What confidence there has been in the process has ebbed away. I continue to email personnel and forward their responses to my colleagues. How is it that an organization based on knowledge work could be so backward in its dealings with its most valuable "resources"? We, who are meant to be at the cutting edge of knowledge, teeter on the edge of an administrative mire. The numbers of emails I receive from my colleagues suggest that adversarialism is the dominant motif in relations between "senior management" and them. Of course there will always be a tension between administrative necessity and intellectual desire, and that can be creative. But when administrative suffocation becomes the norm with bloated bureaucracies, attempts to impose uniform "working practices" and so forth, it saps the creativity that makes universities the great institutions they can sometimes be.
In order for universities to be their best, they need a careful blend of collegiality and administration. This cannot be imposed by administrative fiat. It comes about by a creative melding of ideas from academics and administrators. My guess is that administrators now believe they are the university, whereas we know otherwise. Administration is there to service academics and students, not to demand fealty from us. That is perverse.
My experience of both American and English universities--as student and faculty--tells me that a good administration thinks about the university within society, its role and its creativity which will bring the other benefits of status and money. A small number of English universities have got the message; a greater number of American ones have known it for a long time.
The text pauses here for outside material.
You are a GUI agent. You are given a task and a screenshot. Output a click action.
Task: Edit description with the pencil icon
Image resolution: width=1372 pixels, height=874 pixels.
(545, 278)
Is it any surprise that America now attracts the best students from the world. The English share of the market is declining in parts and may grow ever smaller. Even English undergraduates are beginning to consider American colleges for their first degrees, not just graduate work.
Using Fordist principles to run universities won't work. (And was it good for car manufacturers? Probably not.) Fortunately, my law school understands this but we stand apart from the university as a whole--we have a growing cohort of graduate students, our undergraduates are improving in quality, our faculty produce quality research and attract research grants. If the university is unable to adapt to the norms of collegiality, the results will be predictable.
The result? People leave. Already I have lost three colleagues from the law school to other universities: two to Aberdeen and one to Warwick. Other departments are suffering. It's the run up to the RAE and we should be keeping faculty not losing them. I'm not sounding optimistic, but we did so well in the last RAE, I'd hate it to be a one-shot wonder. I hope the university can see that.